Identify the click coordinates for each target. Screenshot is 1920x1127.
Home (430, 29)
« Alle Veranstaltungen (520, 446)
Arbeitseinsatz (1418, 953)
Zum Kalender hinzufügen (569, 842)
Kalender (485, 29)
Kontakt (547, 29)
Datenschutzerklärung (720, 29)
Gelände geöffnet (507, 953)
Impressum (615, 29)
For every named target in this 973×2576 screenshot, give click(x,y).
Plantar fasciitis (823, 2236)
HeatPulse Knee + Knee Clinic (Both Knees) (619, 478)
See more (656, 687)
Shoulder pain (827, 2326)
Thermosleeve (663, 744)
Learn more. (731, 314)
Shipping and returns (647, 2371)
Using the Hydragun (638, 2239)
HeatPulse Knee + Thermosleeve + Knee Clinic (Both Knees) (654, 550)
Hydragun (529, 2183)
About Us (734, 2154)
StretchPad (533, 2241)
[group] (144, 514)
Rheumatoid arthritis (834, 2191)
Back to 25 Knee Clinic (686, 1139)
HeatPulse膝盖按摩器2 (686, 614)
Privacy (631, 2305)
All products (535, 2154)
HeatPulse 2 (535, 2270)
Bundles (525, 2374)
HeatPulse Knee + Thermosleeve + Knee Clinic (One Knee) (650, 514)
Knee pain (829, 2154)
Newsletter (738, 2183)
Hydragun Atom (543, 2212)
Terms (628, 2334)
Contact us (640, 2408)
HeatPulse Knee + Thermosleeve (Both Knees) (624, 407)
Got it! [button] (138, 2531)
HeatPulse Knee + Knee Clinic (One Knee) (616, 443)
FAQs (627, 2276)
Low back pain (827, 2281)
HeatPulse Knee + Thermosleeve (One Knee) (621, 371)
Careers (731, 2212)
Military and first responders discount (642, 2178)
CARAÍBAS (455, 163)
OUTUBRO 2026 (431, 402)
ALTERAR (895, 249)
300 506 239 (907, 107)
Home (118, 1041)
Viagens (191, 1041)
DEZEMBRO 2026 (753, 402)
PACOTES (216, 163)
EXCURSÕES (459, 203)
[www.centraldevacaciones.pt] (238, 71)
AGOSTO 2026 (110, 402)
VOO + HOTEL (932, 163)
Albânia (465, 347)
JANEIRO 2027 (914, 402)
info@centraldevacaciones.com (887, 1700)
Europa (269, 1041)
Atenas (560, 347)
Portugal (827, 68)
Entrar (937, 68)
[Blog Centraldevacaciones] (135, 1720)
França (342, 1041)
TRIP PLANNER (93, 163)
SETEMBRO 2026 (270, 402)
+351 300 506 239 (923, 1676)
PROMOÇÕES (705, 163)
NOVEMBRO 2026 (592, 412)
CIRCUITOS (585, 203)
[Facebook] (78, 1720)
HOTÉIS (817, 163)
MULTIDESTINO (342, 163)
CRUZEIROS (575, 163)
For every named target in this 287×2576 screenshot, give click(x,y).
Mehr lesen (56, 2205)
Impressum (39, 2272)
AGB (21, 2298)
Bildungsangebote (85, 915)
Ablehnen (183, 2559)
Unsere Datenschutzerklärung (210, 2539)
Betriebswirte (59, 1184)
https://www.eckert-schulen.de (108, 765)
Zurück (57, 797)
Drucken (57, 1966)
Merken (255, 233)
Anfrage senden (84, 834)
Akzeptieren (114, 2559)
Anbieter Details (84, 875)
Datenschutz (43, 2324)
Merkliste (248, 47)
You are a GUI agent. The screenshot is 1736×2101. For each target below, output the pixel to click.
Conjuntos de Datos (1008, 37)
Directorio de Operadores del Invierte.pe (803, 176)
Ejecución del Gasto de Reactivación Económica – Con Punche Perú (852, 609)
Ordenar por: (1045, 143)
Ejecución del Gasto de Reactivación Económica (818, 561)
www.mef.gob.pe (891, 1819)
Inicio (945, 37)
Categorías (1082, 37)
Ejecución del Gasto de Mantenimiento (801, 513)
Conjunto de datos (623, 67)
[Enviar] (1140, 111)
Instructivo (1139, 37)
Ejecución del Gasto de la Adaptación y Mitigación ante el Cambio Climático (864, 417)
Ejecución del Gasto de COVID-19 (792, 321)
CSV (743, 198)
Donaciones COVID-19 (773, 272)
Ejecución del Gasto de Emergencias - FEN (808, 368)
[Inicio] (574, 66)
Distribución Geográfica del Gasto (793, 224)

======

● **WHAT THE TASK ASKS**: Take the entries and print them exactly. Keep every line.

● **RESULT FOR THIS TASK**:
Identify the click coordinates for each target. Screenshot is 1920x1127.
Home (430, 29)
« Alle Veranstaltungen (520, 446)
Arbeitseinsatz (1418, 953)
Zum Kalender hinzufügen (569, 842)
Kalender (485, 29)
Kontakt (547, 29)
Datenschutzerklärung (720, 29)
Gelände geöffnet (507, 953)
Impressum (615, 29)
For every named target in this 973×2576 screenshot, give click(x,y).
Plantar fasciitis (823, 2236)
HeatPulse Knee + Knee Clinic (Both Knees) (619, 478)
See more (656, 687)
Shoulder pain (827, 2326)
Thermosleeve (663, 744)
Learn more. (731, 314)
Shipping and returns (647, 2371)
Using the Hydragun (638, 2239)
HeatPulse Knee + Thermosleeve + Knee Clinic (Both Knees) (654, 550)
Hydragun (529, 2183)
About Us (734, 2154)
StretchPad (533, 2241)
[group] (144, 514)
Rheumatoid arthritis (834, 2191)
Back to 25 Knee Clinic (686, 1139)
HeatPulse膝盖按摩器2 (686, 614)
Privacy (631, 2305)
All products (535, 2154)
HeatPulse 2 (535, 2270)
Bundles (525, 2374)
HeatPulse Knee + Thermosleeve + Knee Clinic (One Knee) (650, 514)
Knee pain (829, 2154)
Newsletter (738, 2183)
Hydragun Atom (543, 2212)
Terms (628, 2334)
Contact us (640, 2408)
HeatPulse Knee + Thermosleeve (Both Knees) (624, 407)
Got it! [button] (138, 2531)
HeatPulse Knee + Knee Clinic (One Knee) (616, 443)
FAQs (627, 2276)
Low back pain (827, 2281)
HeatPulse Knee + Thermosleeve (One Knee) (621, 371)
Careers (731, 2212)
Military and first responders discount (642, 2178)
CARAÍBAS (455, 163)
OUTUBRO 2026 (431, 402)
ALTERAR (895, 249)
300 506 239 (907, 107)
Home (118, 1041)
Viagens (191, 1041)
DEZEMBRO 2026 (753, 402)
PACOTES (216, 163)
EXCURSÕES (459, 203)
[www.centraldevacaciones.pt] (238, 71)
AGOSTO 2026 (110, 402)
VOO + HOTEL (932, 163)
Albânia (465, 347)
JANEIRO 2027 (914, 402)
info@centraldevacaciones.com (887, 1700)
Europa (269, 1041)
Atenas (560, 347)
Portugal (827, 68)
Entrar (937, 68)
[Blog Centraldevacaciones] (135, 1720)
França (342, 1041)
TRIP PLANNER (93, 163)
SETEMBRO 2026 (270, 402)
+351 300 506 239 (923, 1676)
PROMOÇÕES (705, 163)
NOVEMBRO 2026 (592, 412)
CIRCUITOS (585, 203)
[Facebook] (78, 1720)
HOTÉIS (817, 163)
MULTIDESTINO (342, 163)
CRUZEIROS (575, 163)
For every named target in this 287×2576 screenshot, give click(x,y).
Mehr lesen (56, 2205)
Impressum (39, 2272)
AGB (21, 2298)
Bildungsangebote (85, 915)
Ablehnen (183, 2559)
Unsere Datenschutzerklärung (210, 2539)
Betriebswirte (59, 1184)
https://www.eckert-schulen.de (108, 765)
Zurück (57, 797)
Drucken (57, 1966)
Merken (255, 233)
Anfrage senden (84, 834)
Akzeptieren (114, 2559)
Anbieter Details (84, 875)
Datenschutz (43, 2324)
Merkliste (248, 47)
You are a GUI agent. The screenshot is 1736×2101. For each target below, output the pixel to click.
Conjuntos de Datos (1008, 37)
Directorio de Operadores del Invierte.pe (803, 176)
Ejecución del Gasto de Reactivación Económica – Con Punche Perú (852, 609)
Ordenar por: (1045, 143)
Ejecución del Gasto de Reactivación Económica (818, 561)
www.mef.gob.pe (891, 1819)
Inicio (945, 37)
Categorías (1082, 37)
Ejecución del Gasto de Mantenimiento (801, 513)
Conjunto de datos (623, 67)
[Enviar] (1140, 111)
Instructivo (1139, 37)
Ejecución del Gasto de la Adaptación y Mitigación ante el Cambio Climático (864, 417)
Ejecución del Gasto de COVID-19 (792, 321)
CSV (743, 198)
Donaciones COVID-19 (773, 272)
Ejecución del Gasto de Emergencias - FEN (808, 368)
[Inicio] (574, 66)
Distribución Geográfica del Gasto (793, 224)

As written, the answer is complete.